As the organization builds the capabilities for value-based purchasing, Shababb expects North Hudson Community Action Corporation to start engaging in downside financial risk within the next year or so.

“We’ve only been involved for about two years in the value-based programs,” he said. “There are nuances with each individual HMO. Some will give you X amount of dollars for doing a test or having a prenatal visit. Some will give you the overall cost savings.”

“We’re still reviewing it,” he continued. “We’ve hired consultants that actually help us review some of the contracts and make sure that they’re beneficial to us and they’re not too one-sided.”

While engaging in risk-and value-based reimbursement models should help FQHCs gain additional revenue to provide comprehensive services for their patients, the models should also improve a health center’s competitive stance in the marketplace.

Under value-based reimbursement models, health centers can demonstrate improved health outcomes and lower costs.
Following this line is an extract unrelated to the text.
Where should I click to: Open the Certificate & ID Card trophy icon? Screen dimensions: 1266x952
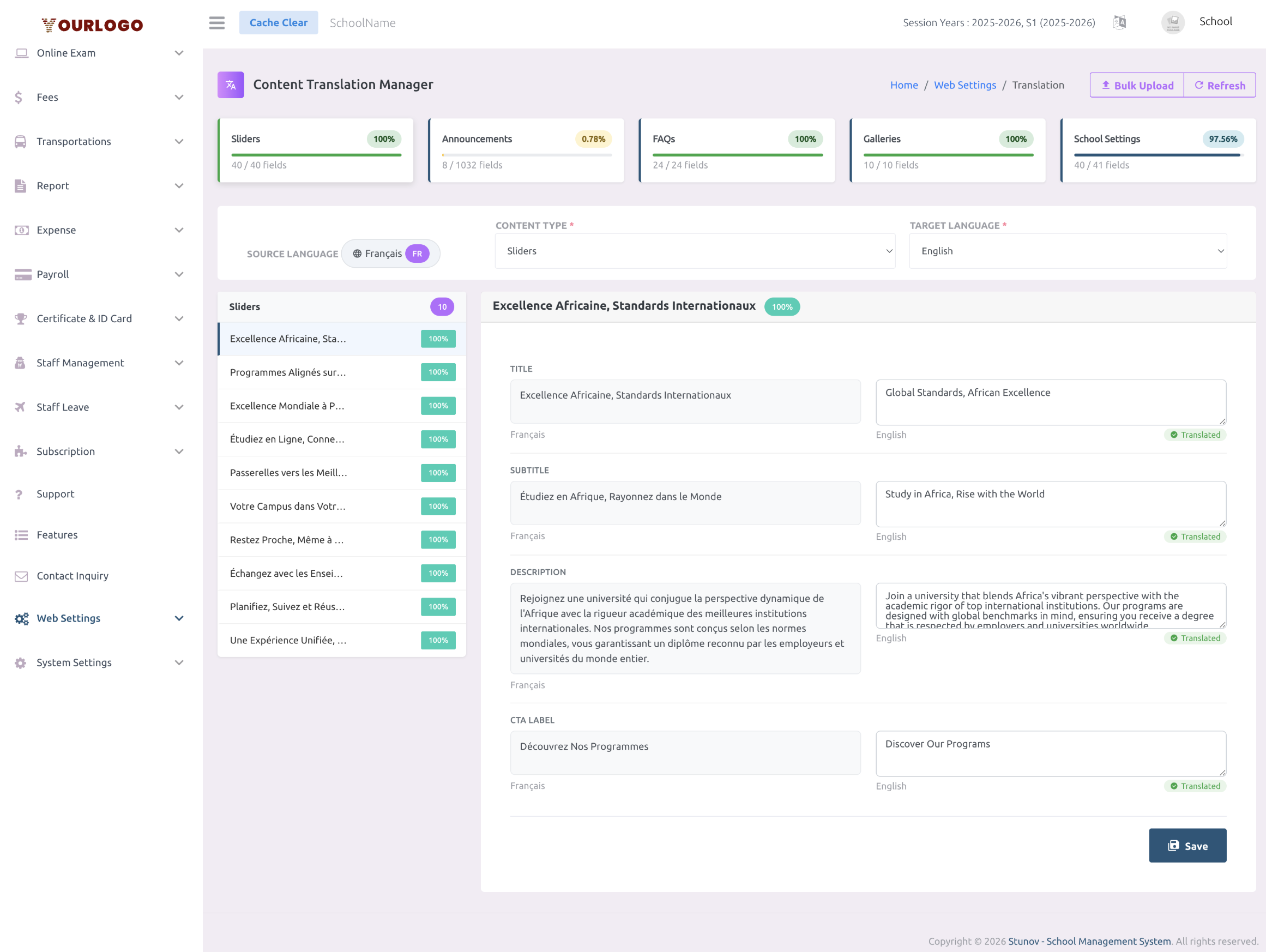coord(21,318)
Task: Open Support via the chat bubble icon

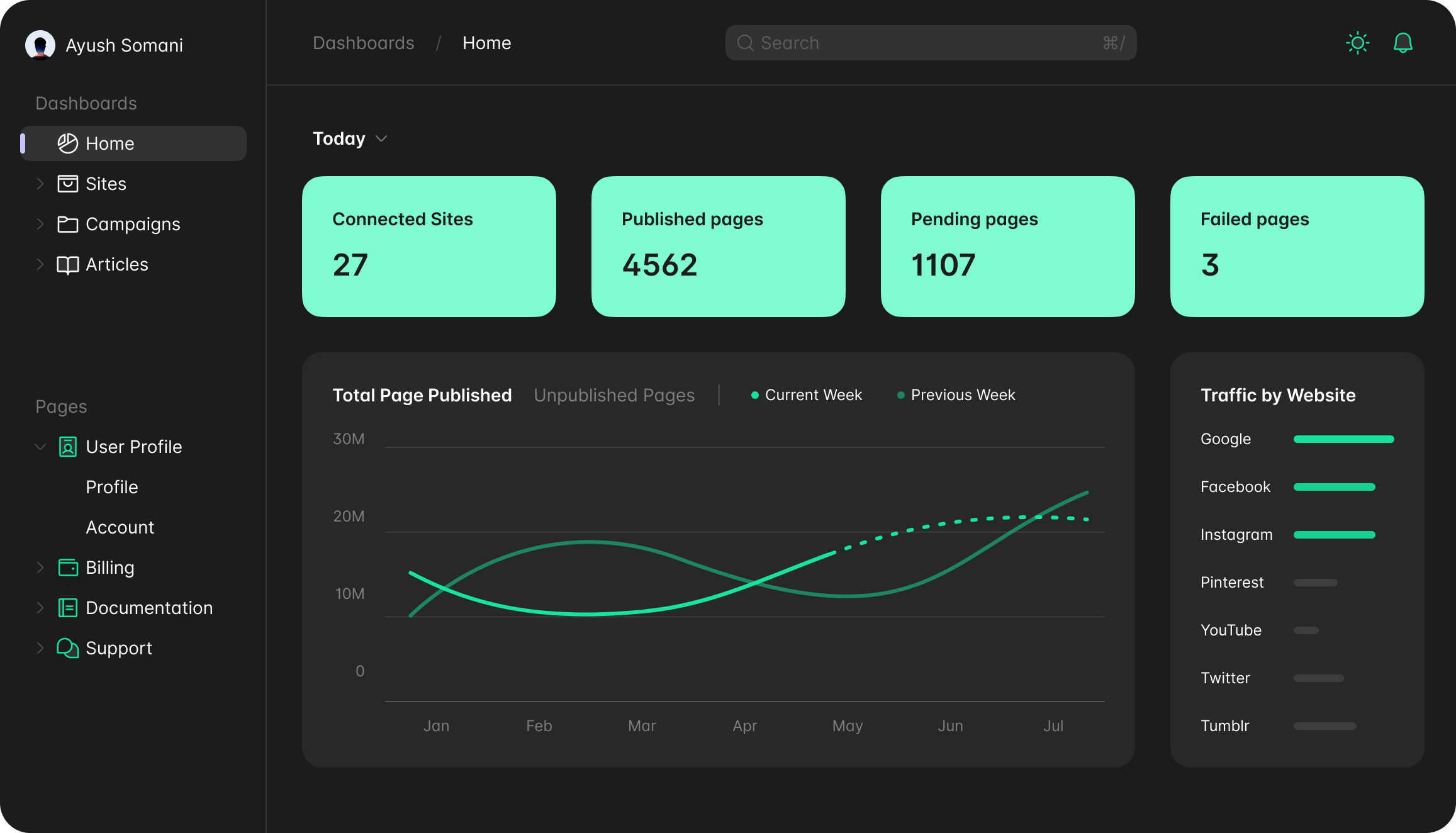Action: tap(67, 648)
FQHCs can leverage high-quality, cost-efficient care as a marketing point to attract patients and payers.

Implementing marketing plans are not usually high on FQHC priority lists, according to the Sage Growth Partners survey. But health centers may need to start figuring out how to merge their non-profit mission with for-profit business strategies, like marketing and revenue diversification.

Ensuring that FQHCs remain competitive in an increasingly difficult healthcare market will be key to saving the healthcare safety net for vulnerable populations.